● **THE RECORDS**
-------

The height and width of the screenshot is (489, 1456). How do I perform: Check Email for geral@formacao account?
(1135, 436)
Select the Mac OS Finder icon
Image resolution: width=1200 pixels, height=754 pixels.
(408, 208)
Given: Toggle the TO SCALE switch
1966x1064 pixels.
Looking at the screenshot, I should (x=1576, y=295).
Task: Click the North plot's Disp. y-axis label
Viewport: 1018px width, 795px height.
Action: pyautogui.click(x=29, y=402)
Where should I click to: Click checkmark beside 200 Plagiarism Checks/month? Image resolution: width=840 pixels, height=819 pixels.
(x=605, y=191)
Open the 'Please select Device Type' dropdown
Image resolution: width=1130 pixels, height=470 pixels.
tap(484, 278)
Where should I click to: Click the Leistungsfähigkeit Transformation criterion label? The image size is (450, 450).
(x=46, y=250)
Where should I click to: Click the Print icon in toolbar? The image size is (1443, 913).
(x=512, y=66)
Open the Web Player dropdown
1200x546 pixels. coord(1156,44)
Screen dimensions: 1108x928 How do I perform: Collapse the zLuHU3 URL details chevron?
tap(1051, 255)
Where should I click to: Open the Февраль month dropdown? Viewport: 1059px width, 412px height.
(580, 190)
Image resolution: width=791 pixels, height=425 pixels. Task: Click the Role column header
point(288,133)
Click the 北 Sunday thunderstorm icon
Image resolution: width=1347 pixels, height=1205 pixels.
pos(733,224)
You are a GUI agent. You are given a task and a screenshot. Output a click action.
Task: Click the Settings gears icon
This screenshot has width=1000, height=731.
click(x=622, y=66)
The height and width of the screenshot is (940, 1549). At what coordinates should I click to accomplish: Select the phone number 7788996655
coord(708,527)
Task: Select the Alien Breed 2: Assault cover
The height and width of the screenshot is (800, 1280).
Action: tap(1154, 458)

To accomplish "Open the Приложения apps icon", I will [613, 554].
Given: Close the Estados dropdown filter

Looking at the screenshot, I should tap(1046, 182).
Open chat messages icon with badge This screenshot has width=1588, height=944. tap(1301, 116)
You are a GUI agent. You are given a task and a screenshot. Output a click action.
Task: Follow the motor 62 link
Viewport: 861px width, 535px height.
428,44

-------

● **PROBLEM DETAILS**
Arrange all the lines of the entries above as a Markdown table with the columns "Row" and "Entry line," numbering the rows in order and skipping blank lines.

● **SOLUTION BELOW**
| Row | Entry line |
|---|---|
| 1 | The height and width of the screenshot is (489, 1456). How do I perform: Check Email for geral@formacao account? |
| 2 | (1135, 436) |
| 3 | Select the Mac OS Finder icon |
| 4 | Image resolution: width=1200 pixels, height=754 pixels. |
| 5 | (408, 208) |
| 6 | Given: Toggle the TO SCALE switch |
| 7 | 1966x1064 pixels. |
| 8 | Looking at the screenshot, I should (x=1576, y=295). |
| 9 | Task: Click the North plot's Disp. y-axis label |
| 10 | Viewport: 1018px width, 795px height. |
| 11 | Action: pyautogui.click(x=29, y=402) |
| 12 | Where should I click to: Click checkmark beside 200 Plagiarism Checks/month? Image resolution: width=840 pixels, height=819 pixels. |
| 13 | (x=605, y=191) |
| 14 | Open the 'Please select Device Type' dropdown |
| 15 | Image resolution: width=1130 pixels, height=470 pixels. |
| 16 | tap(484, 278) |
| 17 | Where should I click to: Click the Leistungsfähigkeit Transformation criterion label? The image size is (450, 450). |
| 18 | (x=46, y=250) |
| 19 | Where should I click to: Click the Print icon in toolbar? The image size is (1443, 913). |
| 20 | (x=512, y=66) |
| 21 | Open the Web Player dropdown |
| 22 | 1200x546 pixels. coord(1156,44) |
| 23 | Screen dimensions: 1108x928 How do I perform: Collapse the zLuHU3 URL details chevron? |
| 24 | tap(1051, 255) |
| 25 | Where should I click to: Open the Февраль month dropdown? Viewport: 1059px width, 412px height. |
| 26 | (580, 190) |
| 27 | Image resolution: width=791 pixels, height=425 pixels. Task: Click the Role column header |
| 28 | point(288,133) |
| 29 | Click the 北 Sunday thunderstorm icon |
| 30 | Image resolution: width=1347 pixels, height=1205 pixels. |
| 31 | pos(733,224) |
| 32 | You are a GUI agent. You are given a task and a screenshot. Output a click action. |
| 33 | Task: Click the Settings gears icon |
| 34 | This screenshot has width=1000, height=731. |
| 35 | click(x=622, y=66) |
| 36 | The height and width of the screenshot is (940, 1549). At what coordinates should I click to accomplish: Select the phone number 7788996655 |
| 37 | coord(708,527) |
| 38 | Task: Select the Alien Breed 2: Assault cover |
| 39 | The height and width of the screenshot is (800, 1280). |
| 40 | Action: tap(1154, 458) |
| 41 | To accomplish "Open the Приложения apps icon", I will [613, 554]. |
| 42 | Given: Close the Estados dropdown filter |
| 43 | Looking at the screenshot, I should tap(1046, 182). |
| 44 | Open chat messages icon with badge This screenshot has width=1588, height=944. tap(1301, 116) |
| 45 | You are a GUI agent. You are given a task and a screenshot. Output a click action. |
| 46 | Task: Follow the motor 62 link |
| 47 | Viewport: 861px width, 535px height. |
| 48 | 428,44 |